UK to look at sanctions over ‘Chinese interference’ with democratic process

The UK is reportedly set to sanction individuals believed to be involved in Chinese state-backed interference in Britain’s democratic process which allegedly saw the personal details of millions of voters accessed in a hack.

Ministers will set out details on Monday in relation to what is said to have been cyber-attacks on the Electoral Commission as well as 43 people including MPs and peers.

Efforts to step up pressure on Beijing in response include looking at sanctions on individuals thought to be connected with the alleged acitvity, according to multiple reports.

Sunday with Laura Kuenssberg
Deputy Prime Minister Oliver Dowden (Yui Mok/PA)

Deputy Prime Minister Oliver Dowden is expected to tell Parliament that Beijing is behind a wave of cyber-attacks against MPs and peers, as well as accessing the personal details of 40 million voters in a hack on the election watchdog.

A small group of politicians who are hawkish on China are said to have been called to a briefing by Parliament’s director of security, Alison Giles, in relation to the activity.

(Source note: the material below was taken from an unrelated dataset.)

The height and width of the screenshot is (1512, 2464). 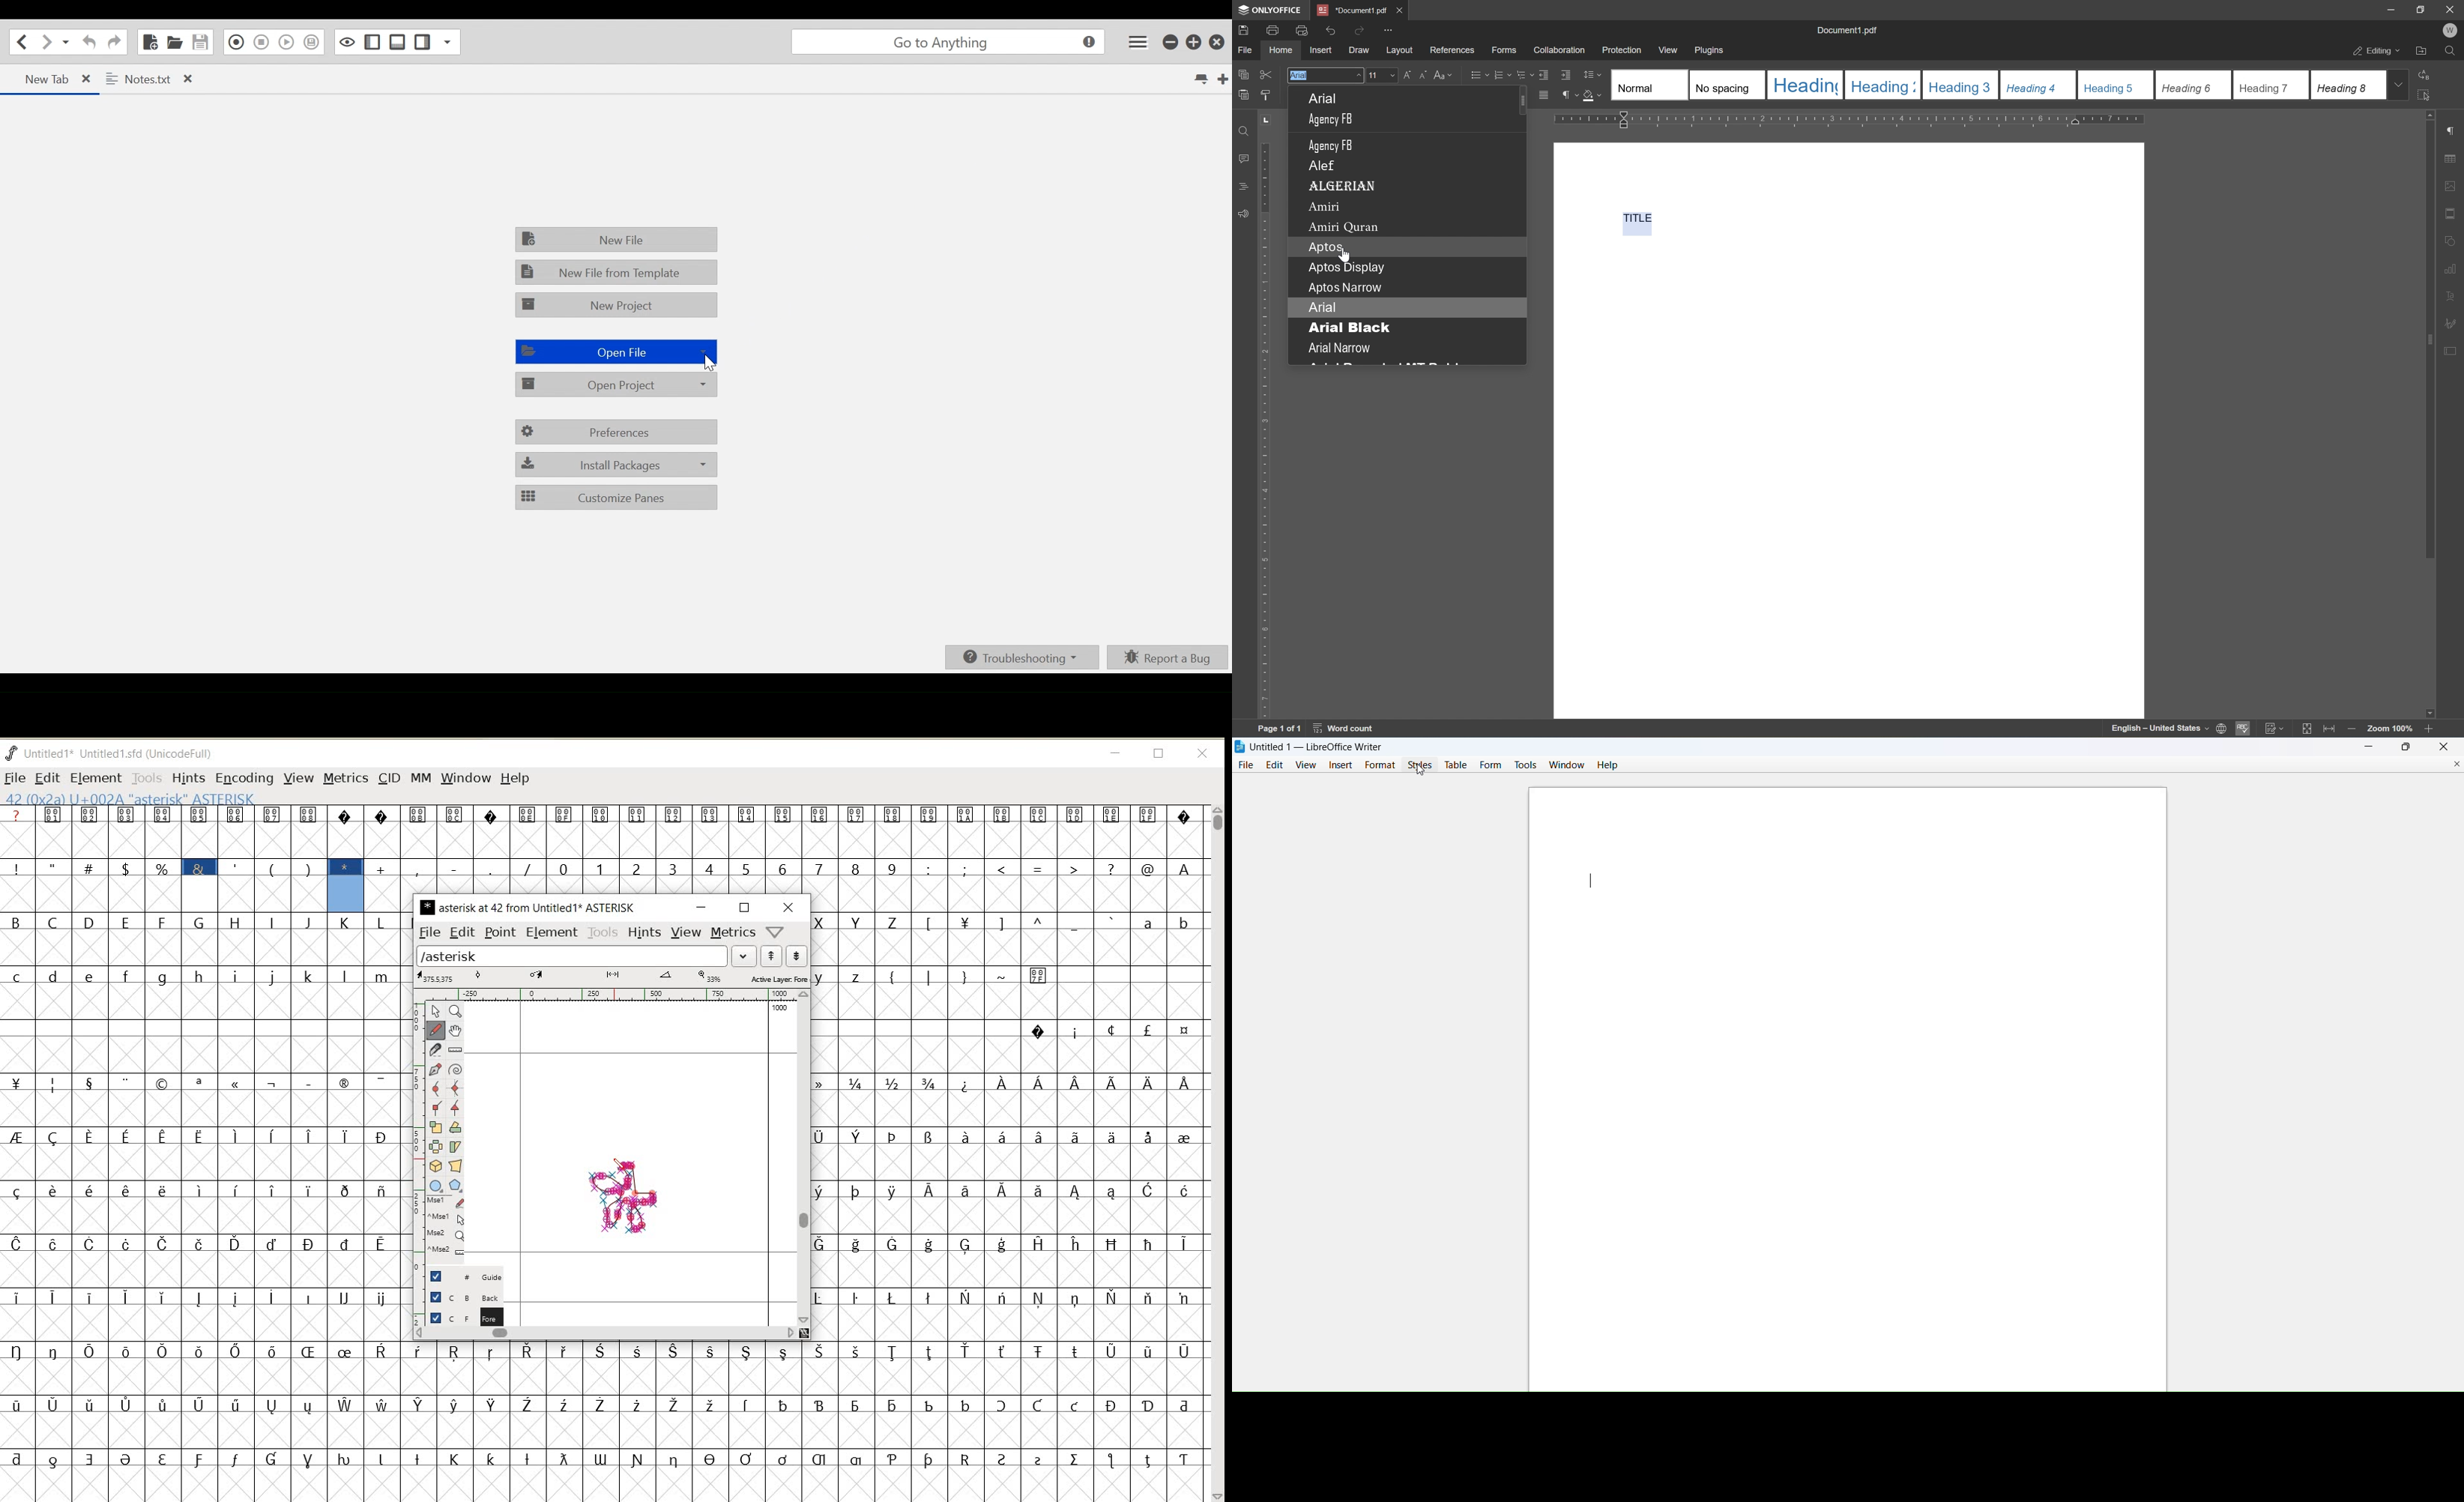 What do you see at coordinates (114, 42) in the screenshot?
I see `Redo last action` at bounding box center [114, 42].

They include former Tory leader Sir Iain Duncan Smith, former minister Tim Loughton, crossbench peer Lord Alton and SNP MP Stewart McDonald, the Sunday Times reported.

The four are members of the Inter-Parliamentary Alliance on China (IPAC) pressure group, which focuses on issues involving the increasingly assertive Asian power.

Some of those affected are understood to be preparing to jointly address the matter publicly on Monday.

A Government spokeswoman refused to comment on Sunday.

Meanwhile, reforms of UK spying laws are continue to make their way through Parliament, with the Investigatory Powers (Amendment) Bill also in the Commons on Monday.

The legislation includes measures to make it easier for agencies to examine and retain bulk datasets, such as publicly available online telephone records.